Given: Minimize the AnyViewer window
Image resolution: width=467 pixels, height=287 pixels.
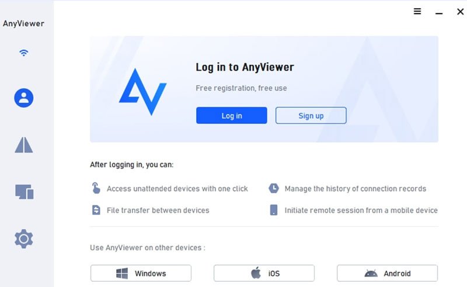Looking at the screenshot, I should [x=439, y=13].
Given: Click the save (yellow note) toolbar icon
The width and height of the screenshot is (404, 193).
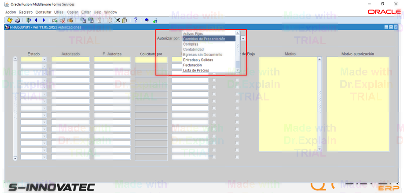Looking at the screenshot, I should point(10,20).
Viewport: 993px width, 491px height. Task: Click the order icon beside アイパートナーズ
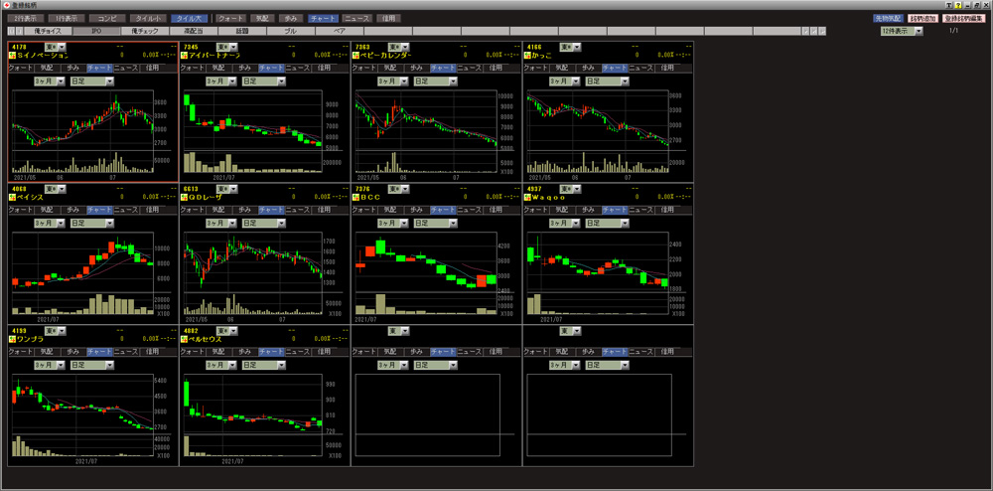coord(186,56)
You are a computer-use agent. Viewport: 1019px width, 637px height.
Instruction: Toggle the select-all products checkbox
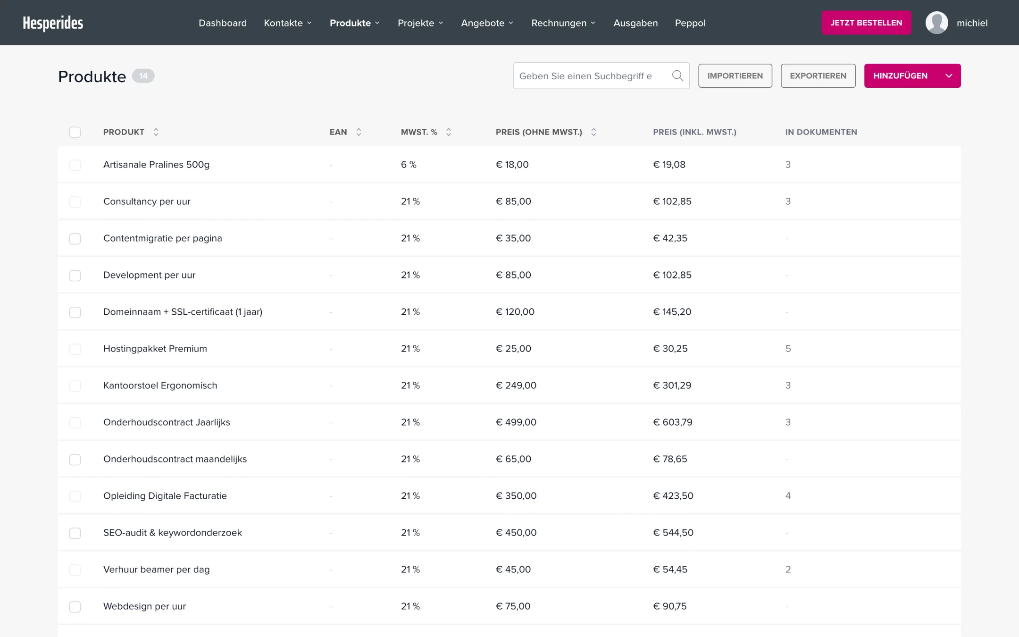[x=75, y=132]
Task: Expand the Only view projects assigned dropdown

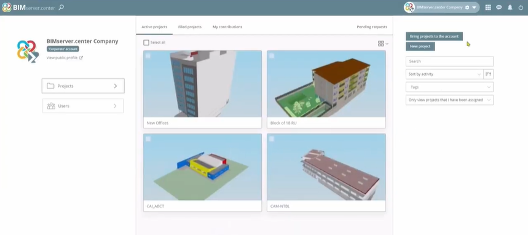Action: click(449, 100)
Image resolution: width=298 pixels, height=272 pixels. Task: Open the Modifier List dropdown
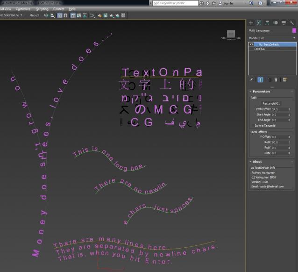[x=272, y=38]
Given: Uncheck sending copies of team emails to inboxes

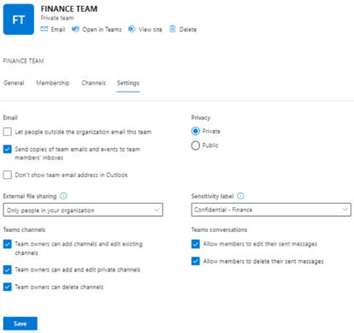Looking at the screenshot, I should point(8,149).
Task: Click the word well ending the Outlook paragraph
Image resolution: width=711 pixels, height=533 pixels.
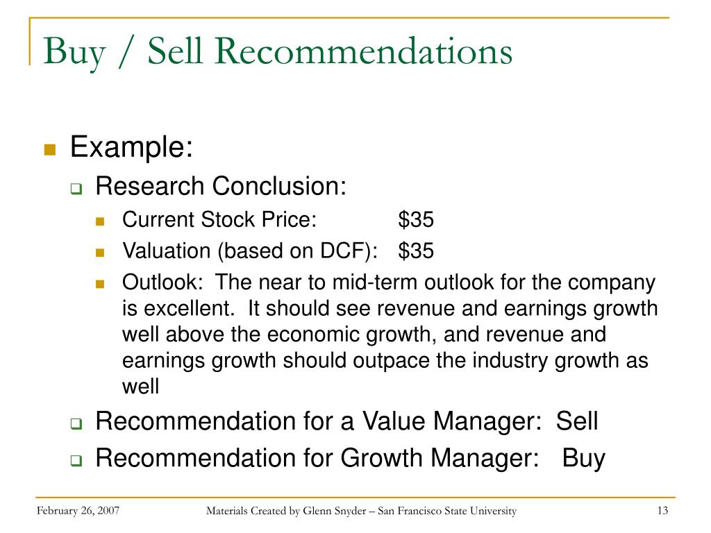Action: pos(140,387)
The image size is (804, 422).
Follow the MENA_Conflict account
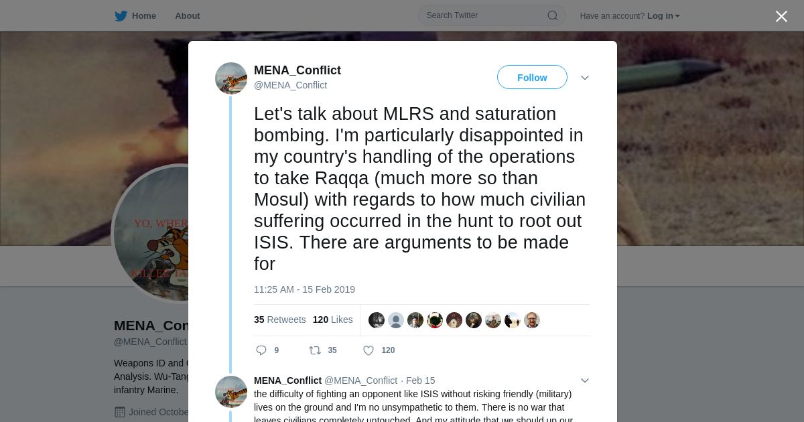[x=532, y=78]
*****
§ **What is expected**: Gather every line of the listing that contains the word "height", and copy each of those lines in full.

§ **Expected output**:
Image resolution: width=467 pixels, height=287 pixels.
The width and height of the screenshot is (404, 193).
Viewport: 993px width, 491px height. Task: Click the order icon beside アイパートナーズ
You are a computer-use agent. Viewport: 1019px width, 637px height.
Image resolution: width=298 pixels, height=272 pixels. Task: Open the Modifier List dropdown
Image resolution: width=711 pixels, height=533 pixels.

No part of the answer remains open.